Does it fit existing frontend ecosystems?
Yes, but you should specify the ecosystem. The skill can support CSS variables, SCSS tokens, JSON tokens, and framework-oriented handoff guidance. For Tailwind, React, Vue, Storybook, or Figma workflows, include the expected output format and naming convention so the generated system can be mapped cleanly into your existing tooling.
How to Improve ui-design-system skill
Improve ui-design-system results with stronger prompts
The biggest quality jump comes from replacing vague creative direction with measurable constraints. Instead of “make it premium,” say “use a restrained enterprise palette, 4px radius for inputs, 8px radius for cards, WCAG AA contrast, compact table density, and CSS variable output.” The more implementation context you provide, the less cleanup your team will need.

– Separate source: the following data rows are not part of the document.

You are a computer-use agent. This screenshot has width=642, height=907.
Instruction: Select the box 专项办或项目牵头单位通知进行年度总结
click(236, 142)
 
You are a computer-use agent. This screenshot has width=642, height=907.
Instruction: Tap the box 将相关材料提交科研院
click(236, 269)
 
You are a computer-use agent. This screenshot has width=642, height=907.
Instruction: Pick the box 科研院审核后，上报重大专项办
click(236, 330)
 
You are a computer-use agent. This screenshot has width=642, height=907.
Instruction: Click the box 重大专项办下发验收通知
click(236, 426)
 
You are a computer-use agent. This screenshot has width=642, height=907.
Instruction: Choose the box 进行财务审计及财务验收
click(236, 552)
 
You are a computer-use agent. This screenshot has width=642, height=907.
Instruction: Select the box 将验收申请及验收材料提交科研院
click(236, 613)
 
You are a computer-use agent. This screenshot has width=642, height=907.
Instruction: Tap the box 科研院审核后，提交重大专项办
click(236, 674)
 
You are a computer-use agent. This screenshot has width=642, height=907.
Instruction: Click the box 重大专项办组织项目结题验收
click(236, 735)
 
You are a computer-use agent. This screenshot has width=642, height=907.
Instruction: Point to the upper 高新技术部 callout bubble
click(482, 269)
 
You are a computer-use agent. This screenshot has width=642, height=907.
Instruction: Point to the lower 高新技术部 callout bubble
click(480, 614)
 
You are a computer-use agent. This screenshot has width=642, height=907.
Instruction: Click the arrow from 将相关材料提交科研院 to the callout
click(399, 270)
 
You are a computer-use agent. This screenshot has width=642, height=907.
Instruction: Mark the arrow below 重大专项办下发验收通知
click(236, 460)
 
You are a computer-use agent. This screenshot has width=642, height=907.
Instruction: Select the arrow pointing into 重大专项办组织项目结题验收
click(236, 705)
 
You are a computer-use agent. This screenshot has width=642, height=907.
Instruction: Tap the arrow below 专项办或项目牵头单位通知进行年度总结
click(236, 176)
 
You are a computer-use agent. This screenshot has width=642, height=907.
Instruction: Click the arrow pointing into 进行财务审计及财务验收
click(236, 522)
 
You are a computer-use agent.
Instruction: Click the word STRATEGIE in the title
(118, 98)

Common failure modes to watch for
The skill can overproduce tokens, create inconsistent semantic names, or suggest components that do not match your product scope. It may also generate attractive palettes that still need contrast testing in real UI combinations. Review especially: text contrast, disabled states, focus rings, spacing density, breakpoint choices, and whether component variants are actually needed.
Iterate after the first output
Treat the first response as a draft architecture. Ask follow-ups such as: “Reduce this token set to essentials,” “Convert primitive colors into semantic tokens,” “Map these tokens to Tailwind config,” “Add Button and Input state documentation,” or “Create a developer handoff checklist for React components.” Iteration should move from broad foundations to specific implementation artifacts.
Customize the repository references
For better long-term use, adapt assets/design_system_doc_template.md to your organization’s documentation format and extend references/component-architecture.md with your real component naming rules. If your team uses a fixed token schema, update examples in references/token-generation.md and align scripts/design_token_generator.py output with that schema before using generated files in production.